Sur scène, deux hommes sont immobiles. L’un debout recourbé sur lui-même, l’autre assis recouvert d’un grand pled gris – couleur majoritaire sur scène par ailleurs. La scène évoque un bunker, deux poubelles sont avancées côté jardin. Elles referment Nagg et Nell – respectivement interprétés par Christophe Champain et Valérie Mornet -, les deux progéniteurs de Hamm, estropiés suite à un accident de tandem. L’autre paire est donc composée de Clov (Eric Sanjou), fils adoptif et serviteur de Hamm (Georges Gaillard), aveugle et paralytique un peu misanthrope. Tout au long de la pièce, c’est cependant ces deux derniers qui vont monopoliser l’essentiel du jeu.

Pour cette représentation, la compagnie Arène Théâtre, originaire du Tarn et emmenée par Eric Sanjou, a opté pour un jeu plutôt proche du texte, avec un respect à la quasi virgule des didascalies chères à Beckett. La mise en scène et les décors sont également au plus près des descriptions données par le dramaturge irlandais: un univers post-apocalyptique dans les tons exclusivement grisâtres, sans aucune fioritures. Sur les parois du bunker, des bribes du texte de la pièce semblent être projetées. Dans l’interprétation, c’est le caractère tragicomique qui est mis en valeur.
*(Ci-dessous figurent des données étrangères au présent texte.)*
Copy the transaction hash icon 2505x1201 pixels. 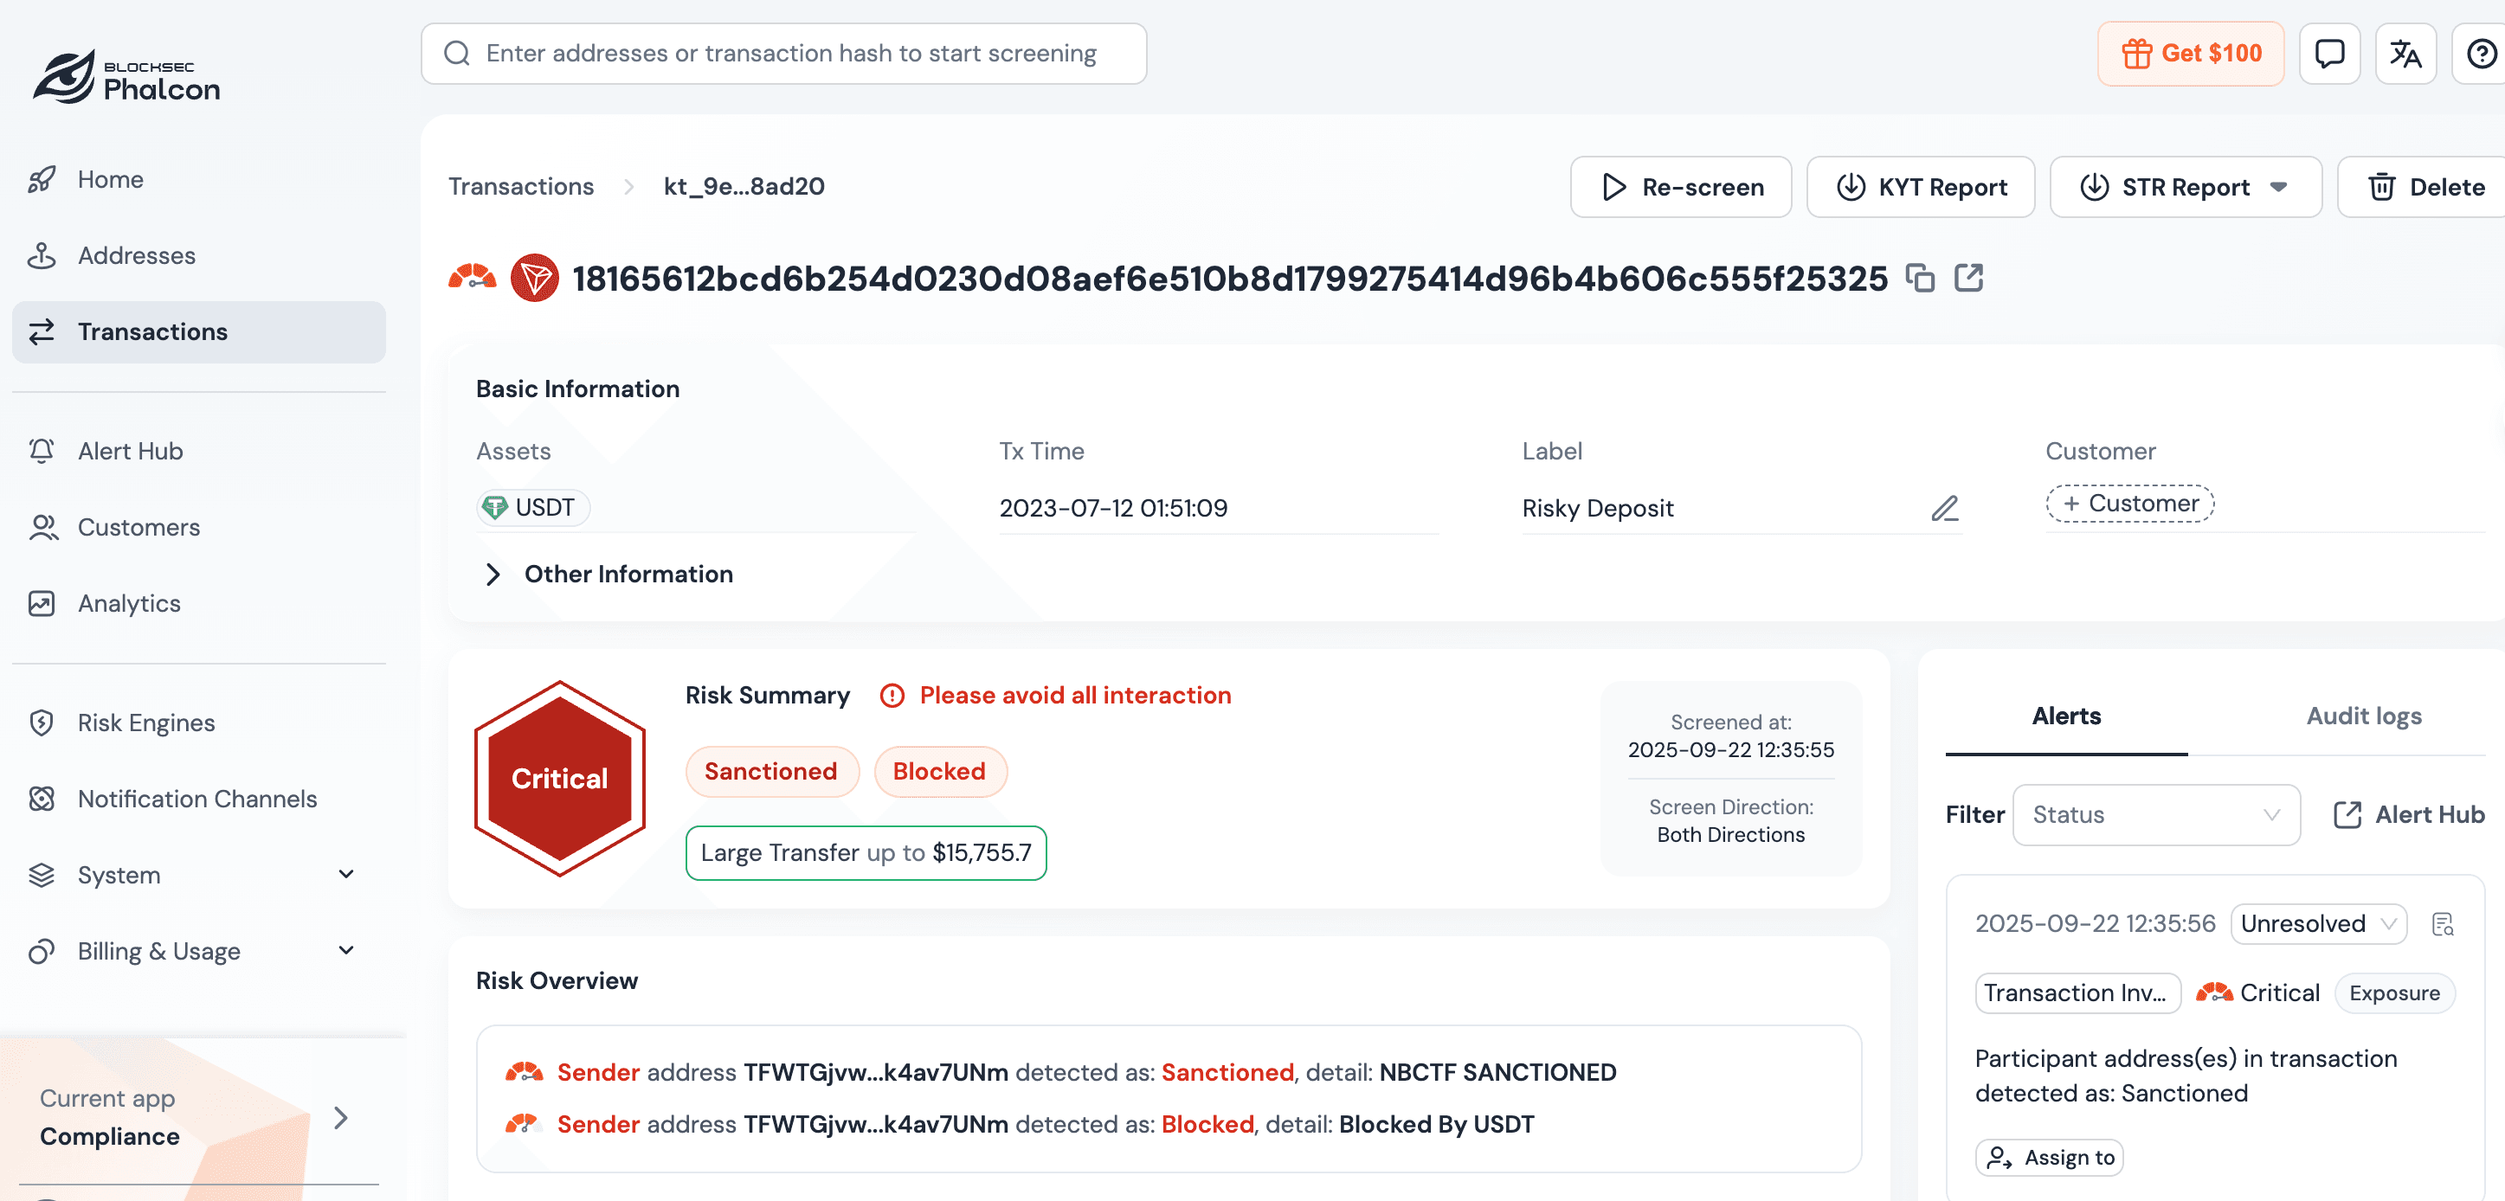[x=1920, y=279]
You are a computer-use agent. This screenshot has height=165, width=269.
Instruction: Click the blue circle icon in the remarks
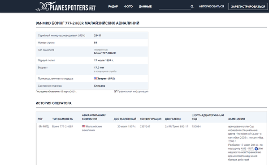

Fin de Partie, une pièce représentative de l’oeuvre de Beckett

Avec En attendant Godot et Oh les beaux jours, Fin de Partie est l’une des pièces maîtresses de l’oeuvre théâtrale de Samuel Beckett. Ecrite en 1957, elle est également démonstrative du courant dans lequel elle s’inscrit: le théâtre de l’absurde, dont Beckett sera la figure de proue dans les années 1950 et 1960. D’origine irlandaise, Beckett aura par ailleurs écrit la majorité de son oeuvre – dont Fin de Partie – dans sa langue d’adoption: le français, tout comme son contemporain de l’absurde Eugène Ionesco. Dans son théâtre, il exprime son pessimisme à l’égard de la condition humaine dans un registre plutôt tragicomique. poète et dramaturge emblématique des éditions de Minuit, Samuel Beckett reçoit le prix Nobel de littérature en 1969 pour l’ensemble de son oeuvre.

Pourcentage : 70%

Avis du conseil : Rendre à Beckett, ce qui est à Beckett. Il est donc difficile de critiquer le texte en lui-même chef d’oeuvre du théâtre contemporain. Quant à la mise en scène, mention très bien! Les choix d’interprétations sont peut-être plus contestables avec un jeu qui colle vraiment au texte didascalie par didascalie, et plus de recul aurait pu être une alternative intéressante pour une pièce qui ne dit plus son nom. Globalement, c’est tout de même très satisfaisant!

Suite logique : Relire le texte et méditer sur la condition humaine – en attendant Godot!